From: Eliezer S. Yudkowsky (firstname.lastname@example.org)
Date: Mon Jan 30 2006 - 11:12:00 MST
Philip Goetz wrote:
> On 1/28/06, Eliezer S. Yudkowsky <email@example.com> wrote:
>>The way to explain logical "if" to humans is to rephrase "P => Q" as "~P
>>or Q" which is mathematically equivalent and makes much more human sense
> The problem is that the word "implies", as we use it in real life,
> cannot be reduced into a Boolean truth table. The difficulty people
> have in understanding Boolean "implies" shows the poverty of Boolean
> logic, not the poverty of human reasoning.

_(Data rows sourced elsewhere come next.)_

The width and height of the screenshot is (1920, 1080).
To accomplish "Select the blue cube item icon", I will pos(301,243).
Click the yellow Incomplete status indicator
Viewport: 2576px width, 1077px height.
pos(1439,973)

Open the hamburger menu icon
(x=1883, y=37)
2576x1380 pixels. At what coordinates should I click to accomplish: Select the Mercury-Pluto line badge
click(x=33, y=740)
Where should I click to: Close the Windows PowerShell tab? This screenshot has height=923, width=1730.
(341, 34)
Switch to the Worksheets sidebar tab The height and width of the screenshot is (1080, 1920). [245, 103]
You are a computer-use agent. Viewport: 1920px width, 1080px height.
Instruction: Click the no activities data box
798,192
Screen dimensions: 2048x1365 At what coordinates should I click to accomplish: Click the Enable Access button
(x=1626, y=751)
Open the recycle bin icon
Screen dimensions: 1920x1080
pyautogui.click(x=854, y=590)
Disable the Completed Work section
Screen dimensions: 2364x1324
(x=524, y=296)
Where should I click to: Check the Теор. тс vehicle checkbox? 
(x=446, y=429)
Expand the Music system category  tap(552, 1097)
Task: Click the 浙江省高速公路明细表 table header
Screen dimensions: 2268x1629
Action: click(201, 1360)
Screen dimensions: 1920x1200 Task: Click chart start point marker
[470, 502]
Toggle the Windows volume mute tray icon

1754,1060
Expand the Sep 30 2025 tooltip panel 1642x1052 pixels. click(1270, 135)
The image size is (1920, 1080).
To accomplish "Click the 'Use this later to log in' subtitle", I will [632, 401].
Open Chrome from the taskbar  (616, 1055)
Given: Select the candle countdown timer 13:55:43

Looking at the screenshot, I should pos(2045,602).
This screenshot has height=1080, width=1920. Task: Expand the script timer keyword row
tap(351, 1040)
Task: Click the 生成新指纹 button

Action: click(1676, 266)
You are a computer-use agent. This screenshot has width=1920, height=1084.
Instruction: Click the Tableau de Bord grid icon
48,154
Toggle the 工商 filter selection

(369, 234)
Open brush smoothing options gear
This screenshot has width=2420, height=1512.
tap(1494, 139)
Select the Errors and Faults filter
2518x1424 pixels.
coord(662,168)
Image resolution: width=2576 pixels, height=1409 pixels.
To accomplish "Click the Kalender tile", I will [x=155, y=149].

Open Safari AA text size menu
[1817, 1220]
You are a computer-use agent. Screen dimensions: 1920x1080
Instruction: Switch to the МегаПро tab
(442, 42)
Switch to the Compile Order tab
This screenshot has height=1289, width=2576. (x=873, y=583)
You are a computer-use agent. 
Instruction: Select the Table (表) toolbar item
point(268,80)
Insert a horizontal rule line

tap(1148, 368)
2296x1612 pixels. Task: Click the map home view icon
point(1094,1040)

It shows that you have to do some extra work to translate Boolean logic
into English. Humans, when we hear "if...then", tend to hear evidential
implication or counterfactual implication, not material implication;
these are all distinct structures. And, yes, only material implication
has a Boolean truth table, but that doesn't make it useless.
To use the connective of material implication in human discourse, one
should, I suggest, say "~P or Q". If/then has a quite different meaning
in English. We do not say, "If the moon is made of green cheese, then I
have four arms" or "If birds fly, then I have two arms" or "If I have
four arms, then I have two arms". By contrast, "I do not have four
arms, and/or I have two arms" makes perfect sense in English.